[Element lookup records]
+---+

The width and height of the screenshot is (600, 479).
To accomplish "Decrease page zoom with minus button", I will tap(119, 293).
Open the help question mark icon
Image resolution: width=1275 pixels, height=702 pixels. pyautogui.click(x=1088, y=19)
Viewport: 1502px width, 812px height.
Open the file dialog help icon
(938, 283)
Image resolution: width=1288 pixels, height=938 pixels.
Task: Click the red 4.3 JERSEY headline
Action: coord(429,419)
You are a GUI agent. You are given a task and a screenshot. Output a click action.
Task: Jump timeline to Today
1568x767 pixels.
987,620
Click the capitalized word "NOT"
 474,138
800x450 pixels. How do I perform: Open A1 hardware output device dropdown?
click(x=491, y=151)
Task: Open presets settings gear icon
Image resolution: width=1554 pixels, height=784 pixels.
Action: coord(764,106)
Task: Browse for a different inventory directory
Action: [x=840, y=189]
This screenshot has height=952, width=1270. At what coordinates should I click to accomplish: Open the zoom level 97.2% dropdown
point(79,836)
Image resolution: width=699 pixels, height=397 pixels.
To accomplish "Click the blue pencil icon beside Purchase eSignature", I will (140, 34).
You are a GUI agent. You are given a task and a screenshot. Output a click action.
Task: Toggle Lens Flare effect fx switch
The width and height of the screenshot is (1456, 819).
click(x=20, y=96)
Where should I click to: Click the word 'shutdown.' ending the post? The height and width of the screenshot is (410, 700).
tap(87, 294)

+---+

# WHAT YOU WILL DO
Return the lines of the data above without any changes, beginning with the line that contains "800x450 pixels. How" and ending after the line that contains "point(79,836)".

# RESULT
800x450 pixels. How do I perform: Open A1 hardware output device dropdown?
click(x=491, y=151)
Task: Open presets settings gear icon
Image resolution: width=1554 pixels, height=784 pixels.
Action: coord(764,106)
Task: Browse for a different inventory directory
Action: [x=840, y=189]
This screenshot has height=952, width=1270. At what coordinates should I click to accomplish: Open the zoom level 97.2% dropdown
point(79,836)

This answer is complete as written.